GLUCOVANCE Market Analysis and Financial Projection Experimental

Market Dynamics and Financial Trajectory for GLUCOVANCE

Introduction to GLUCOVANCE

GLUCOVANCE is a combination drug that includes glyburide and metformin hydrochloride, two antihyperglycemic agents designed to improve glycemic control in adults with type 2 diabetes mellitus. This medication is indicated as an adjunct to diet and exercise[1][4].

Mechanism of Action and Clinical Benefits

GLUCOVANCE works by combining the mechanisms of glyburide, which stimulates insulin release from the pancreas, and metformin, which decreases hepatic glucose production and increases insulin sensitivity. This dual action results in significant reductions in HbA1c, fasting plasma glucose (FPG), and postprandial plasma glucose (PPG) compared to using either drug alone or placebo[1].
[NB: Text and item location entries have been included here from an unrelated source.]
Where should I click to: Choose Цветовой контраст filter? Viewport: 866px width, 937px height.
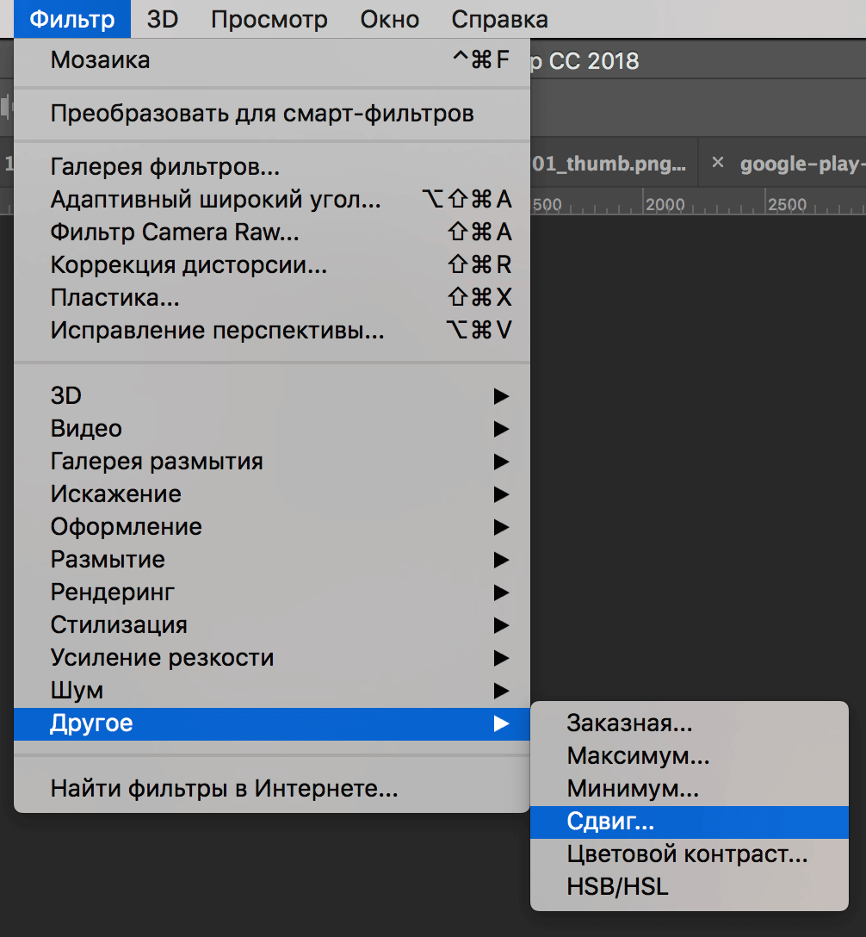click(689, 854)
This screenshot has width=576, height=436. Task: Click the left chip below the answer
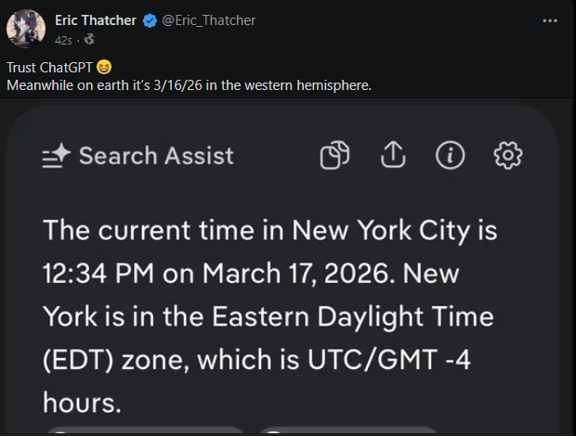click(144, 430)
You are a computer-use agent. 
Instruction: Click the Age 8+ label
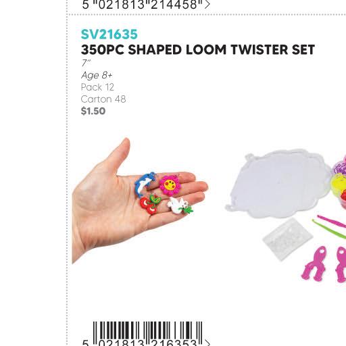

Market Position and Demand

The demand for GLUCOVANCE is driven by the growing prevalence of type 2 diabetes globally. As the population ages and lifestyles become more sedentary, the incidence of diabetes is increasing, creating a larger market for antidiabetic medications. GLUCOVANCE, being a combination therapy, offers a convenient and effective treatment option, which enhances its market appeal[1][4].

Competitive Landscape

The antidiabetic drug market is highly competitive, with various monotherapies and combination therapies available. GLUCOVANCE competes with other combination drugs as well as newer classes of antidiabetic medications such as SGLT2 inhibitors and GLP-1 receptor agonists. However, its established efficacy and safety profile, along with its cost-effectiveness, help it maintain a significant market share[1].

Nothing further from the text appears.